■ **SET EXERCISE**: Reproduce the item position entries verbatim, beginning at the line containing "Patent (95, 962)" and continuing through the line containing "シェアする (336, 2337)". Output only those lines.

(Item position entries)
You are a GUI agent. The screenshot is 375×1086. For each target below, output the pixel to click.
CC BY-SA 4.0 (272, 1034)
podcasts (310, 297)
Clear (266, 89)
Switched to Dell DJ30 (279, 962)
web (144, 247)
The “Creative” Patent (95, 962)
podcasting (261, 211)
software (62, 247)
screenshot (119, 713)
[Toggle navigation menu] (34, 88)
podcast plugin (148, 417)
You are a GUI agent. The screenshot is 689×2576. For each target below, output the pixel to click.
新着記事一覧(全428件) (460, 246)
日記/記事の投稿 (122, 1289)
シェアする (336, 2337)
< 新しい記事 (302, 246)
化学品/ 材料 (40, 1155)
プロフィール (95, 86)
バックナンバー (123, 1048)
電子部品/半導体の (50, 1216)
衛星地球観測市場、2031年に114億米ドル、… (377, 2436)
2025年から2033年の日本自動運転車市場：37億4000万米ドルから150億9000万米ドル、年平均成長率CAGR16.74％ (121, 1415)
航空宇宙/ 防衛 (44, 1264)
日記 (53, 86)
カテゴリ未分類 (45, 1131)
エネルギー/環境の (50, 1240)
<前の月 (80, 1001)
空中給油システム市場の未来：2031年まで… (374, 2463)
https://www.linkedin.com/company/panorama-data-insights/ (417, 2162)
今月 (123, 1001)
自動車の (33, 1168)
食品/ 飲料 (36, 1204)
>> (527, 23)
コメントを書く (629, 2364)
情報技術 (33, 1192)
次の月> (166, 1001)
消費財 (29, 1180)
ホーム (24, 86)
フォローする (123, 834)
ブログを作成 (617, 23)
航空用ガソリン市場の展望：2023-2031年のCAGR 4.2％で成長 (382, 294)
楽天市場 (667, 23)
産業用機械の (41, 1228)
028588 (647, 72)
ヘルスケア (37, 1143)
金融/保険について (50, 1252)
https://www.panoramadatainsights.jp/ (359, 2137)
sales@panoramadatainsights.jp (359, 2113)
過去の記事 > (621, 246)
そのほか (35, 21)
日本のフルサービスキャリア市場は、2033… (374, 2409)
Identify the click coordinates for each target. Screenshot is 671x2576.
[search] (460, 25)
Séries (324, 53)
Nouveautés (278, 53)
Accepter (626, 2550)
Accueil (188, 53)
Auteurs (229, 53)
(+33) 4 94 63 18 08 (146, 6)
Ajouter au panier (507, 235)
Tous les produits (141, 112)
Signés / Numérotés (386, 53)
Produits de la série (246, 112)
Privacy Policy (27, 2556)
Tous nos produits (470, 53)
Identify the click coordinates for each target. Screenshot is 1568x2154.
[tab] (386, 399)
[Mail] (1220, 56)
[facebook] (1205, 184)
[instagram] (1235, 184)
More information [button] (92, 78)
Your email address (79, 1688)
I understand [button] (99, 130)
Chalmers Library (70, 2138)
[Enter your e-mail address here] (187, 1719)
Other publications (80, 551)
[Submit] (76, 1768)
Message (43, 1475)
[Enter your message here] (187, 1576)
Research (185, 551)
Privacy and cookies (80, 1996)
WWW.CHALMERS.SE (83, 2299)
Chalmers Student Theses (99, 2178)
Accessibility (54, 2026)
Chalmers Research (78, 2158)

■ **OUTPUT FOR THIS EXERCISE**:
The “Creative” Patent (95, 962)
podcasting (261, 211)
software (62, 247)
screenshot (119, 713)
[Toggle navigation menu] (34, 88)
podcast plugin (148, 417)
You are a GUI agent. The screenshot is 689×2576. For each target below, output the pixel to click.
新着記事一覧(全428件) (460, 246)
日記/記事の投稿 (122, 1289)
シェアする (336, 2337)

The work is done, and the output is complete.